TEXT PASSAGE.
Feature

Scratch below the shiny surface: artist Mojoko on Singaporean subculture

The Drum catches up with multimedia artist Mojoko, who says step away from the sterilized sheen of Singapore’s center and you’ll find it a lot more creative than people give it credit for.

Ask what Singapore is like and anyone who doesn’t live there, and a few who do, will reply with adjectives such as ‘clean’ or ‘safe’. Rarely will their description include words such as ‘creativity’ or ‘subcultures’, but scratch below the surface of its immaculate sheen and take a trip away from the towering blocks of steel in its central business district and you will find a vibrant underground of creative talent.

Steve Lawler has been championing this side of Singapore for more than a decade. Better known by the moniker Mojoko, the multimedia artist is looking to take on the naysayers and tells The Drum that it is time for Singapore to take creativity into a more mainstream way of thinking.

“I would like to go head to head with anyone accusing Singapore of not being creative. I’d like to challenge them, see what they mean and prove it wrong. It is flowering,” he says.

“From a very traditional ad industry it has splintered into something much more fun. There was never a graphic design industry here before, or a tech industry. And the illustration scene is really growing, too.”

Lawler’s own creative career follows a similar path to Singapore’s. Born in Iran and raised in Hong Kong, he received a creative education at Fabrica in Italy before eventually moving to Singapore and into digital creative work at Ogilvy, a bastion of the traditional advertising space.

From here he started to get involved with Singaporean subcultures, discovering a creative underbelly firstly in street art and then in its drum-and-bass scene. This led to the creation of Kult – a magazine-cum-creative agency-cum-art space-cum-curator – and a successful standalone career as an artist.

GIVEN DATA.
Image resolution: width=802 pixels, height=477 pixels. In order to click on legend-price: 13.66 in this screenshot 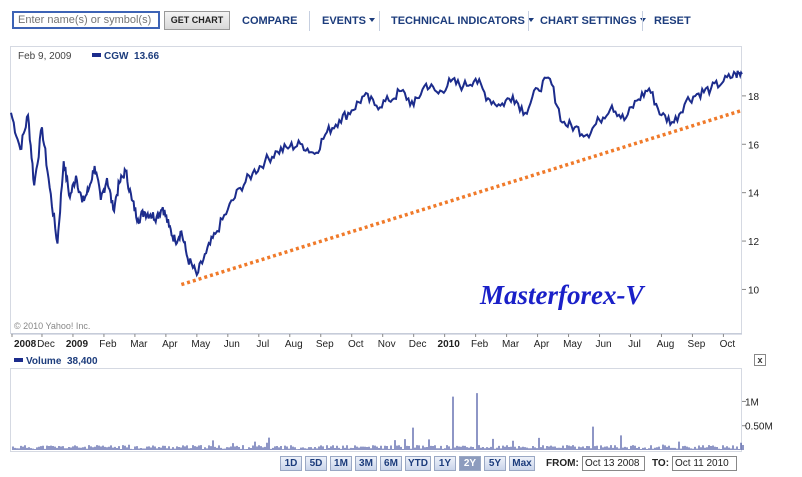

YOUR TASKS.
[A] From the article on artist Mojoko and Singaporean subculture, list every role that Kult is described as combining.
[B] Write the next few paragraphs of the article on artist Mojoko and Singaporean subculture, picking up after its final sentence.

ANSWER LIST.
[A] magazine, creative agency, art space, curator

[B]
“Creativity is not a main characteristic of the Singaporean population, but it is there in terms of experimentation and pioneering with technology and design, and maybe in advertising to an extent. There is ability within the agencies and the hot little creative shops: they ooze world-class creativity. Primarily this is because of Singapore’s multicultural landscape. Ideas happen from bringing together different parties and perspectives and I think those metropolises are the hotbed for ideas and creativity.”

With all the ingredients in place for Singapore to be a creative leader, the truth remains that this isn’t a common perception of the state. Lawler says that its conservative foundations don’t help, but it is clear from walking around the city that design is taken seriously.

“Being a conservative society gives people extreme conceptions about the place, but everywhere is fun and interesting and exciting to an outsider.

“Design here is solid, and Singapore is a design linchpin for the region because it’s international, it is English-speaking (not that it matters, you can go to Taipei and see some amazing graphic design – that is the nature of good design). If you look around in Singapore at the food, the beverages, the hotels... they know they need to have a good design game to even be noticed. It’s a staple and it’s expected. That alone can sustain a creative industry.”

Sustainability is a key word for creativity because Singapore’s domestic scale is so small. Many international agencies that set up shop here struggle to make the revenues to survive unless they win regional business. Smaller shops, collectives and freelancers can flourish, but it’s not easy and Lawler says contributing to the creative community and culture helps build a solid foundation.

“For independents, it’s not so much becoming hard, but rather it has always been hard. What is really hard though is if you are an international but small outfit – you’re not going to stand a chance.

“A lot of the creative companies in Singapore are good small shops and they’ve been around for years. It’s not like there are a lot of new agencies now, they’ve been grinding away for years.

“Success stories now come from the likes of Asylum and Kinetic, the art and design-led agencies. Whether they do corporate communications or mainstream advertising, they all come from a design background and I think that is why they are successful – they contribute to culture.”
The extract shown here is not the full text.